**How to complete this task**
Nothing in the records may be left out or altered; reproduce them all exactly.

**Records for the task**
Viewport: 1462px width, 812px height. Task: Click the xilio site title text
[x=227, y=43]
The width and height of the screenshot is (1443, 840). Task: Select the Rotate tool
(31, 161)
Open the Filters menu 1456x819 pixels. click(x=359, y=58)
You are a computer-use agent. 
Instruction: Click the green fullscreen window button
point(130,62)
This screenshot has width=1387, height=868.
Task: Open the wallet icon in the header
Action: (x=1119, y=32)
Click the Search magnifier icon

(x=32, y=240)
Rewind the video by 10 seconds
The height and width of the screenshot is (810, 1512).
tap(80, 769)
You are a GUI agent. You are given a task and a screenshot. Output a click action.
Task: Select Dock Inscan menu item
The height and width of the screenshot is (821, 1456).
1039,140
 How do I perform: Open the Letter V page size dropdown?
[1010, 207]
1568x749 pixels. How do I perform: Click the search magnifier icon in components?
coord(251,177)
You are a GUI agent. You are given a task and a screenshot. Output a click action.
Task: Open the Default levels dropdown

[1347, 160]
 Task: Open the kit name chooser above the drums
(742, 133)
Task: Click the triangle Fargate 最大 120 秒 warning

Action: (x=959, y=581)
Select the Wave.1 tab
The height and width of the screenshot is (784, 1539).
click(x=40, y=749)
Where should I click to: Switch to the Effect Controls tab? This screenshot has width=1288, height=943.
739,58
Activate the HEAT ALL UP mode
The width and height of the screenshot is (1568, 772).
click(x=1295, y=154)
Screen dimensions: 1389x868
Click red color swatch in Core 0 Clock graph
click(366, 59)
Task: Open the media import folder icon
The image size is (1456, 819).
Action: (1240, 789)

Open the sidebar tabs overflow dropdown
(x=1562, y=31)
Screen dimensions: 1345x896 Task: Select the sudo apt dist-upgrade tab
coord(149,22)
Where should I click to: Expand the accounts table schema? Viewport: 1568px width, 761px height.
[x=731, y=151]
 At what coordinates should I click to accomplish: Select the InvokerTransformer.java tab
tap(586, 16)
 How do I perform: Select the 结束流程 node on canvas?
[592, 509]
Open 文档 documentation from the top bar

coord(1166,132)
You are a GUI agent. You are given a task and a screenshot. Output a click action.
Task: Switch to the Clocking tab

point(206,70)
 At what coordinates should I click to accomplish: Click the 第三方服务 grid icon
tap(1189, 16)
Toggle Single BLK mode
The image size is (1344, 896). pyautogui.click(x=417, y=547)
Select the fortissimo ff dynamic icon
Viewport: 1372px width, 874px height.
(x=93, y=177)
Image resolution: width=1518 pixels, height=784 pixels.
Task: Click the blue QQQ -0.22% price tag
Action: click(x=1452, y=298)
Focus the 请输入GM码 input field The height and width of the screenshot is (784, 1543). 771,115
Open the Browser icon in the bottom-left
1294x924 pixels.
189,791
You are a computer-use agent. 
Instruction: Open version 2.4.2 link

**Solution to this problem**
Viewport: 1462px width, 812px height. Task: Click the xilio site title text
[x=227, y=43]
The width and height of the screenshot is (1443, 840). Task: Select the Rotate tool
(31, 161)
Open the Filters menu 1456x819 pixels. click(x=359, y=58)
You are a computer-use agent. 
Instruction: Click the green fullscreen window button
point(130,62)
This screenshot has width=1387, height=868.
Task: Open the wallet icon in the header
Action: (x=1119, y=32)
Click the Search magnifier icon

(x=32, y=240)
Rewind the video by 10 seconds
The height and width of the screenshot is (810, 1512).
tap(80, 769)
You are a GUI agent. You are given a task and a screenshot. Output a click action.
Task: Select Dock Inscan menu item
The height and width of the screenshot is (821, 1456).
1039,140
 How do I perform: Open the Letter V page size dropdown?
[1010, 207]
1568x749 pixels. How do I perform: Click the search magnifier icon in components?
coord(251,177)
You are a GUI agent. You are given a task and a screenshot. Output a click action.
Task: Open the Default levels dropdown

[1347, 160]
 Task: Open the kit name chooser above the drums
(742, 133)
Task: Click the triangle Fargate 最大 120 秒 warning

Action: (x=959, y=581)
Select the Wave.1 tab
The height and width of the screenshot is (784, 1539).
click(x=40, y=749)
Where should I click to: Switch to the Effect Controls tab? This screenshot has width=1288, height=943.
739,58
Activate the HEAT ALL UP mode
The width and height of the screenshot is (1568, 772).
click(x=1295, y=154)
Screen dimensions: 1389x868
Click red color swatch in Core 0 Clock graph
click(366, 59)
Task: Open the media import folder icon
The image size is (1456, 819).
Action: (1240, 789)

Open the sidebar tabs overflow dropdown
(x=1562, y=31)
Screen dimensions: 1345x896 Task: Select the sudo apt dist-upgrade tab
coord(149,22)
Where should I click to: Expand the accounts table schema? Viewport: 1568px width, 761px height.
[x=731, y=151]
 At what coordinates should I click to accomplish: Select the InvokerTransformer.java tab
tap(586, 16)
 How do I perform: Select the 结束流程 node on canvas?
[592, 509]
Open 文档 documentation from the top bar

coord(1166,132)
You are a GUI agent. You are given a task and a screenshot. Output a click action.
Task: Switch to the Clocking tab

point(206,70)
 At what coordinates should I click to accomplish: Click the 第三方服务 grid icon
tap(1189, 16)
Toggle Single BLK mode
The image size is (1344, 896). pyautogui.click(x=417, y=547)
Select the fortissimo ff dynamic icon
Viewport: 1372px width, 874px height.
(x=93, y=177)
Image resolution: width=1518 pixels, height=784 pixels.
Task: Click the blue QQQ -0.22% price tag
Action: click(x=1452, y=298)
Focus the 请输入GM码 input field The height and width of the screenshot is (784, 1543). 771,115
Open the Browser icon in the bottom-left
1294x924 pixels.
189,791
You are a computer-use agent. 
Instruction: Open version 2.4.2 link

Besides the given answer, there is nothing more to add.